Sono stati condannati i genitori di Matteo Renzi. Oggi sono state accolte le richieste dell’accusa nei confronti di Tiziano Renzi e Laura Bovoli per il processo riguardante le fatture false. L’imputazione riguardava, nello specifico, due fatture false legate alla loro attività imprenditoriale in alcune società di proprietà. Condannato anche l’imprenditore Luigi Dagostino.

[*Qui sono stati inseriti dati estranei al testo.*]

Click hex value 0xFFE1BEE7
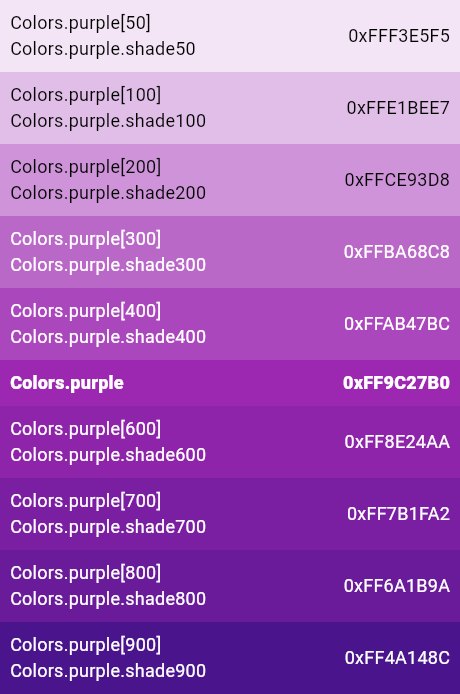 398,108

I genitori di Renzi dovranno scontare la pena di 1 anno e 9 mesi di reclusione. Inoltre, su di loro graverà l’interdizione da incarichi di direzione nelle imprese per 6 mesi e da pubblici uffici per 1 anno, con divieto di trattazione con la pubblica amministrazione.

A nulla è valsa la richiesta dei legali dei genitori di Renzi di assoluzione perché “il fatto non costituisce reato”. In aula, la pm Christine von Borries ha richiesto ed ottenuto la condanna ad 1 anno e 9 mesi.

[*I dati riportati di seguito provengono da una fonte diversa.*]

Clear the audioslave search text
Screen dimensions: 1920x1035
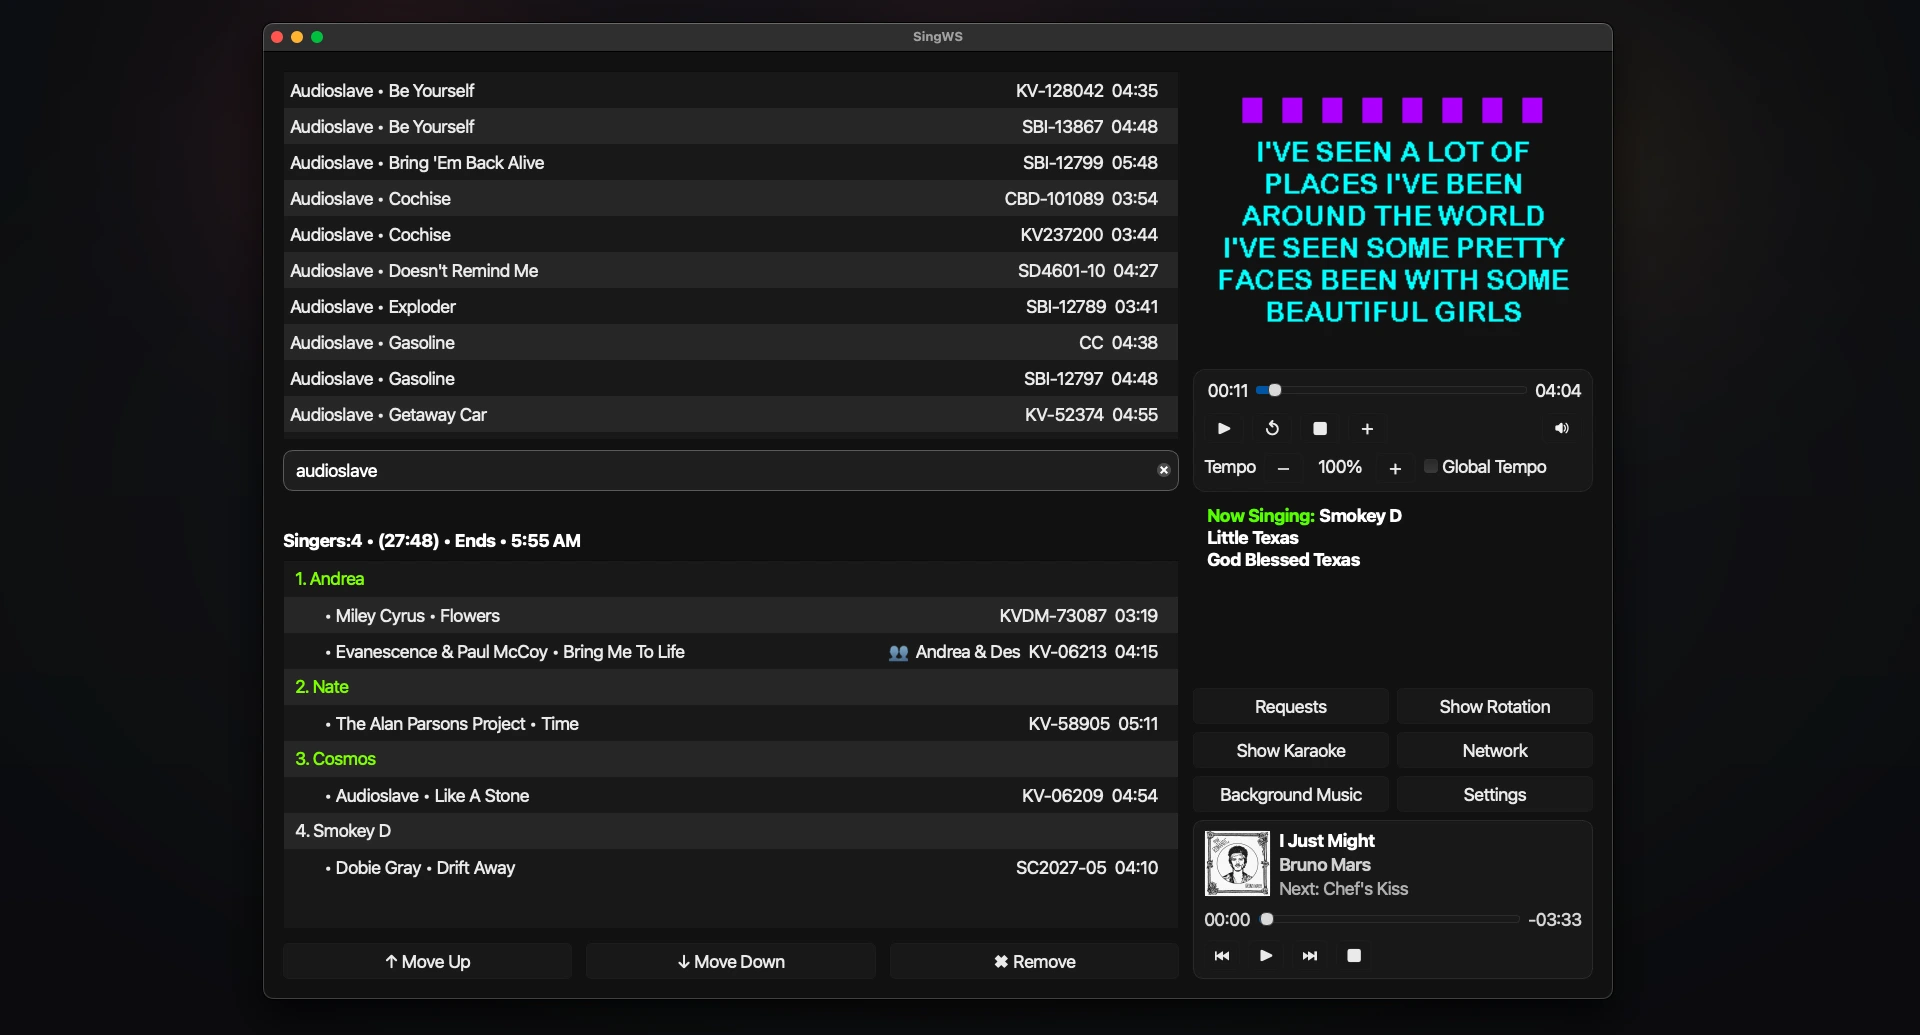point(1163,470)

La scorsa estate Tiziano Renzi aveva espresso la sua difesa in una nota scritta, nella quale contestava fermamente l’indagine e l’accusa e si appellava alla garanzia di libertà di impresa stabilita nella Costituzione italiana.

Oggi, però, è arrivata la sentenza che li giudica colpevoli per aver falsificato delle fatture. Ma perché sono stati condannati i genitori di Renzi?

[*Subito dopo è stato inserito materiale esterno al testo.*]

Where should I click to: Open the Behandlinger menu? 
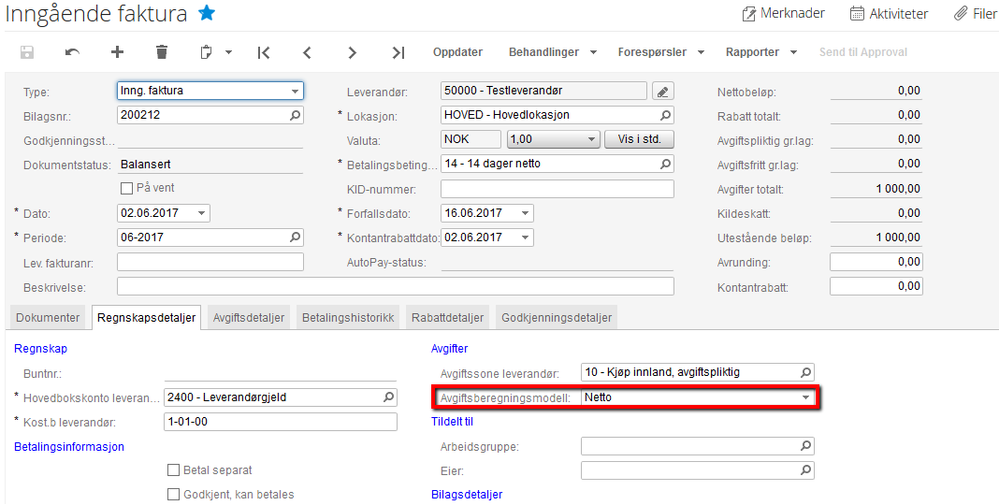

I genitori di Renzi sono stati condannati per fatture false. Ecco perché

La notizia che i genitori di Renzi sono stati condannati riporta alla luce fatti risalenti al 2015. La sentenza di oggi ha confermato l’accusa per fatture false nei confronti di Tiziano Renzi e Laura Bovoli.

Nello specifico, la vicenda al centro delle indagini coinvolge l’imprenditore Dagostino, amministratore delegato di Tramor, una società che si occupa di gestire l’outlet The Mall a Leccio di Reggello, provincia di Firenze. Dagostino avrebbe contattato e offerto un incarico a Party e Eventi 6, imprese di Tiziano Renzi, per effettuare degli studi di fattibilità su alcuni lavori da eseguire nell’outlet.

Le due fatture incriminate riguardano proprio questa prestazione, ma secondo l’accusa non sarebbero state emesse per pagare gli studi di fattibilità. Si tratta di ricevute da 20.000 euro e 140.000 euro + IVA. Le fatture, quindi, sono state considerate false.

Anche l’imprenditore Dagostino è stato condannato per questa vicenda a 2 anni di reclusione.

Quali reazioni alla notizia che i genitori di Renzi sono stati condannati?

La conferma della condanna dei genitori di Matteo Renzi per fatture false avrà certamente ripercussioni, almeno in ambito di commenti, nelle vicende politiche.

Tiziano Renzi ha già fatto sapere che ha fiducia nella giustizia e aspetta il ricorso al quale farà appello il suo legale.

I riflettori, però, sono puntati su Matteo Renzi, alla ribalta proprio in questi giorni per i temi legati alla manovra 2020. Il leader di Italia Viva ha più volte precisato che la vicenda giudiziaria dei genitori era stata strumentalizzata contro di lui.

In più, aveva sempre difeso i suoi genitori e considerata l’accusa spropositata. Come reagirà dinanzi alla sentenza per le fatture false?